Нэнси Нимиц, которая в то время находилась в Гарварде и работала над диссертацией, углубилась в изучение советской политики, экономики, а также истории. Она ожидала присвоения ученой степени и назначения в Вашингтон (на эту тему у нее были контакты с правительственными эмиссарами, рекрутирующими кадры для государственной службы). Когда же она посетила столицу во время пасхальных каникул 1951 г., ей сказали, что она не пройдет проверку на благонадежность. Члены комиссии, судя по всему, покопались в ее прошлом и серьезно заинтересовались ее связями с радикалами, которые имели место во время ее обучения в Университете Джорджа Вашингтона в тридцатые годы. Дух «Джо» Маккарти все еще витал над американской землей.

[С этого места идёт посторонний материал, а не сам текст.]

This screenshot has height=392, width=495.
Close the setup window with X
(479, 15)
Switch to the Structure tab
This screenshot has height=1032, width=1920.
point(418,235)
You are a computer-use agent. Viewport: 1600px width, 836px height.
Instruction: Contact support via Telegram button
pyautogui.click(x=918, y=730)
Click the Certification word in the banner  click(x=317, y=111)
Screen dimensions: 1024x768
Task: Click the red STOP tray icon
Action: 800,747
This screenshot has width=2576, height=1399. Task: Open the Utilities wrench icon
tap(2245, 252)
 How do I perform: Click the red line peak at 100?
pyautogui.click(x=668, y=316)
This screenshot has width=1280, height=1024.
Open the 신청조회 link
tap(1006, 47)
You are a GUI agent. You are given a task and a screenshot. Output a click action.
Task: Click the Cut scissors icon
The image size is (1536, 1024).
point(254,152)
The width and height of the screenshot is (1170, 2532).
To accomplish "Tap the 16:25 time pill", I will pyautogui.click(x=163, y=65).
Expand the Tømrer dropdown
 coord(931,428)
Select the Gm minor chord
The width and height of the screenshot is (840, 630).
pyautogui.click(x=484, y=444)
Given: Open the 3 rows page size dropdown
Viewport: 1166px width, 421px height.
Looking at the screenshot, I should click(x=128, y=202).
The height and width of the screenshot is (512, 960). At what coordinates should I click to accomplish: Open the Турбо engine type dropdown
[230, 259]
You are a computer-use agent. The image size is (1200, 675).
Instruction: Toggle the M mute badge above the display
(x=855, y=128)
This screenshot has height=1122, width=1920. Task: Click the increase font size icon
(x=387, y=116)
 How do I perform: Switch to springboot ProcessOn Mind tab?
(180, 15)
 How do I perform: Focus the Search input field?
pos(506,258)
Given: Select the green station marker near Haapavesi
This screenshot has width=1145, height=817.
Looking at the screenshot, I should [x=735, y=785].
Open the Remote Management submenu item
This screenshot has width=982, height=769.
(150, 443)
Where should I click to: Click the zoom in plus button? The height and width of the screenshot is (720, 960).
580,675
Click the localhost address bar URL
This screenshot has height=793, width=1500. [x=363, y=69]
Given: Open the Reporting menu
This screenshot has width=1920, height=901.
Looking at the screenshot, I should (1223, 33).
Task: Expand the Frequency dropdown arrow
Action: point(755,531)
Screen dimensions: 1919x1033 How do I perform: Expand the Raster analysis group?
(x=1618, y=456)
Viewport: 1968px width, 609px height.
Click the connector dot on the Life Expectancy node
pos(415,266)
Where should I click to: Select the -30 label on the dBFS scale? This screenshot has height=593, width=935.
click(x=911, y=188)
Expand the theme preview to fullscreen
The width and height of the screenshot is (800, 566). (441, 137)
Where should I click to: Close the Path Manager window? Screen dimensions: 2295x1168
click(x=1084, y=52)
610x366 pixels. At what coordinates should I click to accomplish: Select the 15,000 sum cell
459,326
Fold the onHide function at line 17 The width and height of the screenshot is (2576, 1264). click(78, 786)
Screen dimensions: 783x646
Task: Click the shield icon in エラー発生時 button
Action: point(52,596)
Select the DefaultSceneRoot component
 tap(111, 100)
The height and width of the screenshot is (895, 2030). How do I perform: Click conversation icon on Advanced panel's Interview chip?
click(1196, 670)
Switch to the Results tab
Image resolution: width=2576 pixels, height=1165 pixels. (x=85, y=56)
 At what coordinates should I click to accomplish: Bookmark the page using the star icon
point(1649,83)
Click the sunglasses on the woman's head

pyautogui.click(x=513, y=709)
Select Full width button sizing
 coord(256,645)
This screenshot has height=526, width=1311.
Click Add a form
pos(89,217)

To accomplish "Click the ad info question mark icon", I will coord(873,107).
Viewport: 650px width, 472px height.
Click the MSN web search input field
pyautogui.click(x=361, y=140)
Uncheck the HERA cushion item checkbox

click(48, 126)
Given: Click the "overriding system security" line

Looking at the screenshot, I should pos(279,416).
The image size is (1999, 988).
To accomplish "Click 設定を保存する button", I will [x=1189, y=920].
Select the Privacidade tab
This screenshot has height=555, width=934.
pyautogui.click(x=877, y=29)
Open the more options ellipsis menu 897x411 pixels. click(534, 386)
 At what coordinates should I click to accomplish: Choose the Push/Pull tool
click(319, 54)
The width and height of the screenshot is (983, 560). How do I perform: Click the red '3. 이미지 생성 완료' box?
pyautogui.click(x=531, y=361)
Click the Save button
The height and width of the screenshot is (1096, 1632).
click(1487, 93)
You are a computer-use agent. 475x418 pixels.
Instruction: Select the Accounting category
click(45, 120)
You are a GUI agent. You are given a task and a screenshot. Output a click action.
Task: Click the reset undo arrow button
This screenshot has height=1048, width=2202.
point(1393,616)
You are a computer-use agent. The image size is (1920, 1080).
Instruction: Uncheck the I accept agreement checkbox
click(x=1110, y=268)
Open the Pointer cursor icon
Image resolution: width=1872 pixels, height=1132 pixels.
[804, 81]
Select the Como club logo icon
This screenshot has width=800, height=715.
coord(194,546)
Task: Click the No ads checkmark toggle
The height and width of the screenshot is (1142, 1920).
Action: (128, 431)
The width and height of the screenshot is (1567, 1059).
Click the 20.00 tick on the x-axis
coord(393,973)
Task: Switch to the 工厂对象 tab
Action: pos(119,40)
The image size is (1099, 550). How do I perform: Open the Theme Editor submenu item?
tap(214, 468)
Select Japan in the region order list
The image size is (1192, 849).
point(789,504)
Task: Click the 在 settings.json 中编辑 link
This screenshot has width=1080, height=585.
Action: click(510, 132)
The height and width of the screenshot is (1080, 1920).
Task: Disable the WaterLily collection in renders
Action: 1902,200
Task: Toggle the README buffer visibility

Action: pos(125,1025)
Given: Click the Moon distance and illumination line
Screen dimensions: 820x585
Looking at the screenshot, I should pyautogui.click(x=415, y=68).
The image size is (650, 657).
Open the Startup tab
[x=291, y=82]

«Я помню, как в мрачном настроении ехала обратно в Кэмбридж, — писала она позже, — Не помогло даже приключение со сменой колеса в два часа ночи на какой-то автостраде в Нью-Джерси. Я уехала из Гарварда в Уэлфид в июне 1951 года. Я чувствовала себя не только безработной, но и нетрудоспособной, так что провела пару превосходных недель, гуляя по лесам и пляжам и слушая пластинки с концертами Кимороса для гобоя. Потом мне позвонили из «Рэнд Корпорэйшен» и спросили, не хочу ли я поработать у них. (Прошлым летом я подбирала материалы для одного профессора из Гарварда, который был у них консультантом, видимо, он и предложил им разыскать меня.) Я раздраженно ответила, что недостаточно «чиста» для этого, а голос на другом конце успокаивающе ответил: «В разных местах — разные стандарты «чистоты»». Меня наняли в «Рэнд Корпорэйшен» в качестве консультанта, работающего в Кэмбридже, пока через год они не оформили мне «допуск». 7 декабря 1952 года я стала постоянным работником в Санта-Монике».
В Стэнфорде Мэри Нимиц занималась биологией, предметом, который всегда ей нравился. Ее увлечение началось с нескольких маленьких зеленых черепашек, которых ей подарил контр-адмирал Джон Шафроф, и морских раковин, присланных ей с Тихого океана другим контр-адмиралом, Вильямом Колхауном. На протяжении учебы в Сан-Рафаэле Мэри с удовольствием коллекционировала морские раковины; часть из них сильно пахла, так как внутри оставались мертвые моллюски. В течение всей Второй Мировой войны друзья отца посылали или приносили ей необычные экземпляры.